● **THE PROBLEM**
From the data below, repeat exactly the lines from the line with "Read more (53, 1284)" to the line with "Price (648, 344)", both included.

● **SUPPLIED DATA**

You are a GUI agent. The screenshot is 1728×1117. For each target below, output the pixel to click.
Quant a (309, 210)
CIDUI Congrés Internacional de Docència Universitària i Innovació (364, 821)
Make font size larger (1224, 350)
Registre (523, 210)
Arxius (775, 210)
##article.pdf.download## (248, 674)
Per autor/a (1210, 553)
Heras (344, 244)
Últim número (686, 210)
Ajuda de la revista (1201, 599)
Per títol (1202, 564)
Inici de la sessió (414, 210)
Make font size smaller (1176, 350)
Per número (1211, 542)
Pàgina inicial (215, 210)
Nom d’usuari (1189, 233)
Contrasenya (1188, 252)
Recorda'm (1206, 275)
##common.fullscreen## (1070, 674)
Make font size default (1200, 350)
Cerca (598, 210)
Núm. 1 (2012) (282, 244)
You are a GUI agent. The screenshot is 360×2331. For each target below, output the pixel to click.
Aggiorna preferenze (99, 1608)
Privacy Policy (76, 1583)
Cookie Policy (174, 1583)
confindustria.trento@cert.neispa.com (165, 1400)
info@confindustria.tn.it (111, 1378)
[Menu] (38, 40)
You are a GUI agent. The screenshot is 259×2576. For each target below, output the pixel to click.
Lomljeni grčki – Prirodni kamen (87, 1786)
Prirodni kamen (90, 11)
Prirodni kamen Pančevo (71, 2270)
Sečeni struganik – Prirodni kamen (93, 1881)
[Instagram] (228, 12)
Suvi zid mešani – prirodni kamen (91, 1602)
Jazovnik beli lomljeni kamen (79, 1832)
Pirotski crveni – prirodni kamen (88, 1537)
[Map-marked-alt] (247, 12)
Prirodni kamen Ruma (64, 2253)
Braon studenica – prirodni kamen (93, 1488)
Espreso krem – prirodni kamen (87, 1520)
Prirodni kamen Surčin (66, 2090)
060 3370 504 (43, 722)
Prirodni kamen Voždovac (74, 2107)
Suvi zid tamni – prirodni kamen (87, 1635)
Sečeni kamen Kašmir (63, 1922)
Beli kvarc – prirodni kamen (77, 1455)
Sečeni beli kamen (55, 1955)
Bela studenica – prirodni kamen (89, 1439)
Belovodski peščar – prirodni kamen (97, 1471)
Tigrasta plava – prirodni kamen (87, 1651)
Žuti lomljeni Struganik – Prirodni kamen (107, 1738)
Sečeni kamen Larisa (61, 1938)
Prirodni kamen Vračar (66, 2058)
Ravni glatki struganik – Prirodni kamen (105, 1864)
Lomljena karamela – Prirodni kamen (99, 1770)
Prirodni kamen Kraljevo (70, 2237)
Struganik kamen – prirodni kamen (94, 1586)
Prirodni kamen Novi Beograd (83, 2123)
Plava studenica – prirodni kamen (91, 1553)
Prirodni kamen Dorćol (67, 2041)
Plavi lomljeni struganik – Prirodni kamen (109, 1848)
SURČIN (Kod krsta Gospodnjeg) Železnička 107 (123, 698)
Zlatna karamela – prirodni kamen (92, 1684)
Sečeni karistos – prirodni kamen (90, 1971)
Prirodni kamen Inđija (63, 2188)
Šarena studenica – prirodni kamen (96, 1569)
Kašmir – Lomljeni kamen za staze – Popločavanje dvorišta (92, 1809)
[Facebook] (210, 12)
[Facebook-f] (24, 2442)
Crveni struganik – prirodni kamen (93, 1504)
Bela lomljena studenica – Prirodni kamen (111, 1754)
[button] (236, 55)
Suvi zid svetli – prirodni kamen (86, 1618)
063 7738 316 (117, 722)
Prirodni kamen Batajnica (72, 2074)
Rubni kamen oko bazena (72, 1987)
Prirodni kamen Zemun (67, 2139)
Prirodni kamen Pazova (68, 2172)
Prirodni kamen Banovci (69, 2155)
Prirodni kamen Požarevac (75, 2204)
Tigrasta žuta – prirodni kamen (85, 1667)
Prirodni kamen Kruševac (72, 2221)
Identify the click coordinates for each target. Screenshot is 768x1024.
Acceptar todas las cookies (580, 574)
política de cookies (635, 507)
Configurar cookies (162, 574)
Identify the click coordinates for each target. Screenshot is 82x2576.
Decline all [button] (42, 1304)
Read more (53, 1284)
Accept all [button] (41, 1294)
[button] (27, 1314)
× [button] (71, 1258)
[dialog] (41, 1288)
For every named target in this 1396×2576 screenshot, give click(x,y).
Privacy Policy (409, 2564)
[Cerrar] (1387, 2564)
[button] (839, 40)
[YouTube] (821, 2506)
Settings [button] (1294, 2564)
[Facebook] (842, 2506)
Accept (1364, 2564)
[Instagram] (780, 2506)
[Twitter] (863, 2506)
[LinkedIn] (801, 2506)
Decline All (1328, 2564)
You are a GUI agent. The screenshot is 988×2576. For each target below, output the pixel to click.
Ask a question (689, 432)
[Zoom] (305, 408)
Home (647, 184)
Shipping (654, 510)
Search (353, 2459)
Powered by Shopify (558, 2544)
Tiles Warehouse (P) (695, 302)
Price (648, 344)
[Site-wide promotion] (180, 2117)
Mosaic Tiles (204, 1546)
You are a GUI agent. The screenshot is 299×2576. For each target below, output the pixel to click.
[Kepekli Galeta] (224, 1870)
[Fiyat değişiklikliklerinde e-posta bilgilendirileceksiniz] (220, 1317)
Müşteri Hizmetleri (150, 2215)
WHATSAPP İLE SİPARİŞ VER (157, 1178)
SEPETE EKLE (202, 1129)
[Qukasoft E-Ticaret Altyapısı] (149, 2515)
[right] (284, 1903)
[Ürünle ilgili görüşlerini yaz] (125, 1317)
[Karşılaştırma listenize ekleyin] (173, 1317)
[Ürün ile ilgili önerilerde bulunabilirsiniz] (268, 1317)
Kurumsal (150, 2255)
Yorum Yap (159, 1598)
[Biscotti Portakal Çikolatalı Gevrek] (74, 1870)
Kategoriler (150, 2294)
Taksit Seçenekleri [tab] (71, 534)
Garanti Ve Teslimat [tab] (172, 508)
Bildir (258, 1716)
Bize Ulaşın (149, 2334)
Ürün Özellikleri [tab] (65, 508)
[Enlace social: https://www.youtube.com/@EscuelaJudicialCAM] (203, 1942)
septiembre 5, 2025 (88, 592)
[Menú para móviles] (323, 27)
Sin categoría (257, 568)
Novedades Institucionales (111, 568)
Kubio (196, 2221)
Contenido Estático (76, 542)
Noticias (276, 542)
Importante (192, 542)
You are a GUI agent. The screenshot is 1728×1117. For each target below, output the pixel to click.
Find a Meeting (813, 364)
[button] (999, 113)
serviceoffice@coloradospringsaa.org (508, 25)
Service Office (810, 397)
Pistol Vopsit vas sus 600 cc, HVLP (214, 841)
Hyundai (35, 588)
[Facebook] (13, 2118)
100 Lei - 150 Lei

● **EXERCISE OUTPUT**
Read more (53, 1284)
Accept all [button] (41, 1294)
[button] (27, 1314)
× [button] (71, 1258)
[dialog] (41, 1288)
For every named target in this 1396×2576 screenshot, give click(x,y).
Privacy Policy (409, 2564)
[Cerrar] (1387, 2564)
[button] (839, 40)
[YouTube] (821, 2506)
Settings [button] (1294, 2564)
[Facebook] (842, 2506)
Accept (1364, 2564)
[Instagram] (780, 2506)
[Twitter] (863, 2506)
[LinkedIn] (801, 2506)
Decline All (1328, 2564)
You are a GUI agent. The screenshot is 988×2576. For each target below, output the pixel to click.
Ask a question (689, 432)
[Zoom] (305, 408)
Home (647, 184)
Shipping (654, 510)
Search (353, 2459)
Powered by Shopify (558, 2544)
Tiles Warehouse (P) (695, 302)
Price (648, 344)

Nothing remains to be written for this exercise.